Evaristo Terré escuchó las desventuras de Andrés con paciencia, pero emitiendo de cuando en cuando una risita sardónica que ponían signos de puntuación en el atropellado relato de su amigo. Supo cómo, bajo la presión de un huracán amoroso súbito, se había derrumbado una vida estructurada y sensata, mayormente dedicada a una carrera académica.

–Lo peor –decía Andrés–, lo peor de lo peor es que fui tan bruto como para creer que podría haber algo en ese mentado frasco de Jacinta.

–Tal vez –repuso Evaristo.

–No te burles –se molestó Andrés.

–No me burlo –replicó el colombiano–. Sabemos tan poco, ignoramos tanto. Imagina que el alma sí existe, y que es una supermolécula.

–¿Una qué? Evaristo, por favor, ¿cómo se te ocurre?

–No te atrincheres en tus certezas, que muchas veces metemos en el cajón de las supersticiones todas las cosas que no logramos comprender.

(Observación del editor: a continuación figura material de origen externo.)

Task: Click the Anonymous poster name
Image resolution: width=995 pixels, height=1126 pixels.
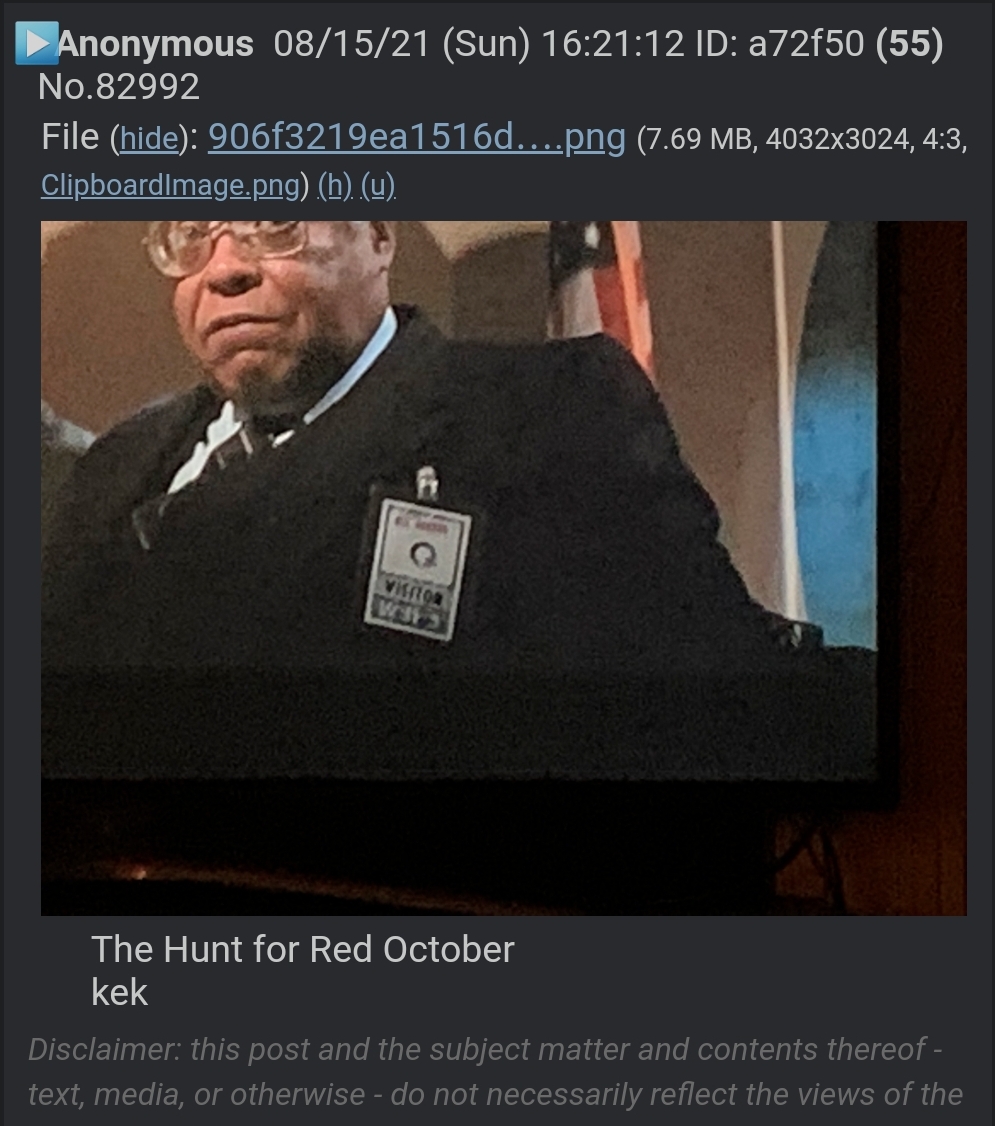Action: click(x=155, y=44)
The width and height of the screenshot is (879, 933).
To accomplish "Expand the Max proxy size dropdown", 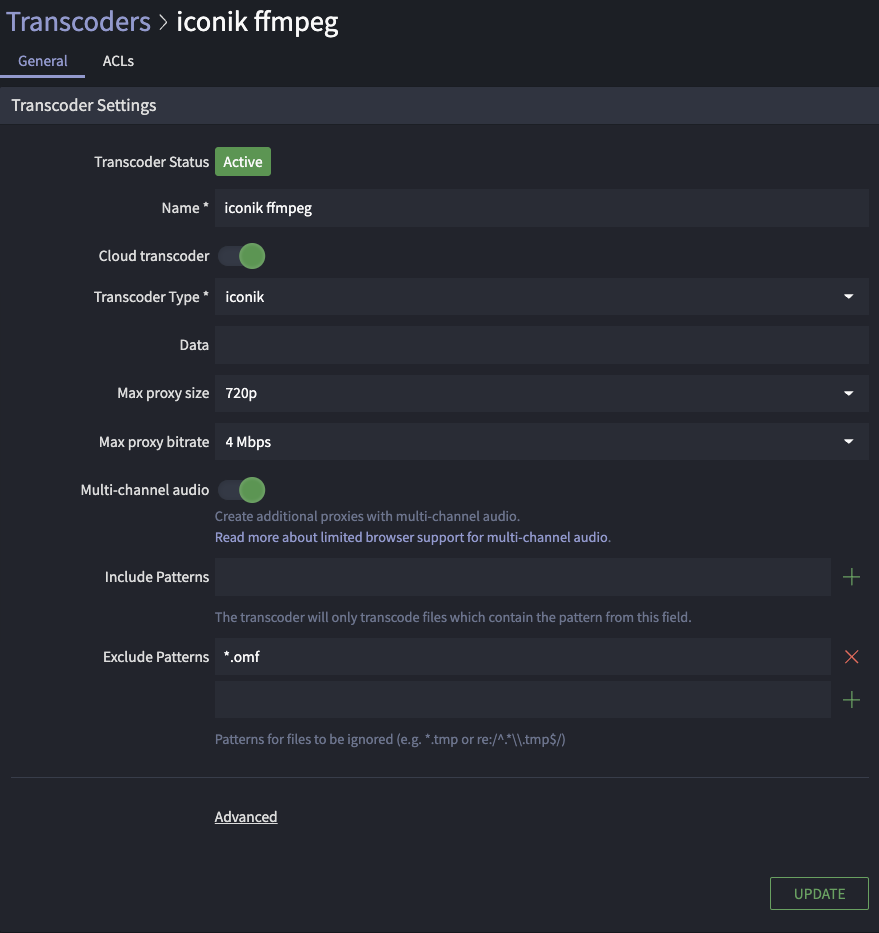I will click(x=541, y=393).
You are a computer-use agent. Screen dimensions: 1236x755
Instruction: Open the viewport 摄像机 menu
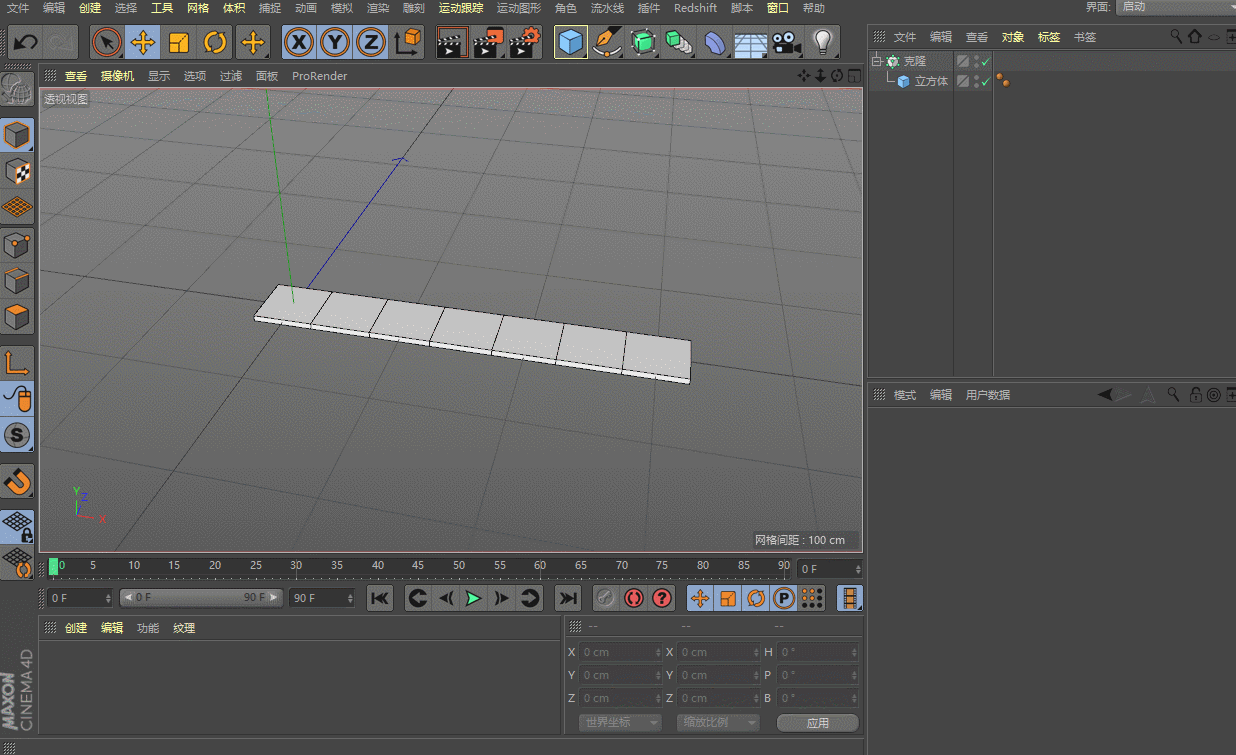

–¡No tiene ni pies ni cabeza! –se desesperó el visitante–. Además, además... toda la historia del frasco es un delirio. A ver, Evaristo: ¿tú puedes creer que el alma exista, y que la de Cortés se encuentre atrapada en un frasco?

–Tú pasaste tres semanas creyéndolo –replicó Evaristo–. ¿Sería sólo porque estabas encoñado?

* * *

“Gracias por contactarme –escribió Jacinta a su misterioso interlocutor–. Quiero que me digas qué método debo utilizar para averiguar qué sustancias hay en un frasco de vidrio muy antiguo, y al parecer, vacío.” Vaciló unos momentos, mientras su dedo pulgar jugueteaba con la tecla “Ctrl” de su teclado, como si fuera el suelo que un toro pisa repetidamente con el remo delantero antes de la embestida. No sabía a quién se dirigía y tal vez no fuera prudente informarle de más... Pero su carácter impulsivo ganó la partida, y Jacinta escribió de golpe: “Dime que estoy loca, si quieres, pero creo que en ese frasco está el último aire que exhaló el organismo de Hernán Cortés”.

Y luego, con el puntero del mouse, oprimió “Enviar”.

(Continuará)

4 comentarios:

Mariana dijo...

Esa frase estuvo buena estimado Pedro Miguel. Andrés no estaba encantado, encariñado o mucho menos enconado...estaba "encoñado"!! En este sitio colombiano describen al "encoñado" tal y como usted nos pinta a Andres: http://www.eltiempo.com/participacion/blogs/default/un_articulo.php?id_blog=3174&id_recurso=3420413

Saludos encantados

Mariana

Bertha G...Alias la Ticha dijo...

Me encanta como mezclas lo realidad con la sospechada realidad como esa del narcotraficanta muerto y fabricado, ese detalle es un manjar para los que siempre dudamos de lo que de los gobiernos venga.

Mengana dijo...

"...No te atrincheres en tus certezas..." Me gustó la frase!
Seguimos señor!
Saludos.
Menganita.
P.D. ¿Habrá reseña acerca de la charla? Ojalá, para quienes no estuvimos...

Pedro Miguel dijo...

Mariana: Gracias por la referencia. Me parece que la expresión no es única de Colombia; yo la he escuchado en varias ocasiones en conversaciones entre mexicanos.

Bertha: La realidad es ineludible, y frente a ella, la ficción siempre se queda corta.

Mengana: No nos atrincheremos, pues.
He buscado a ver si alguien subió el audio o el video de la plática y no encontré nada. Tal vez en los próximos días lo encuentro y lo posteo.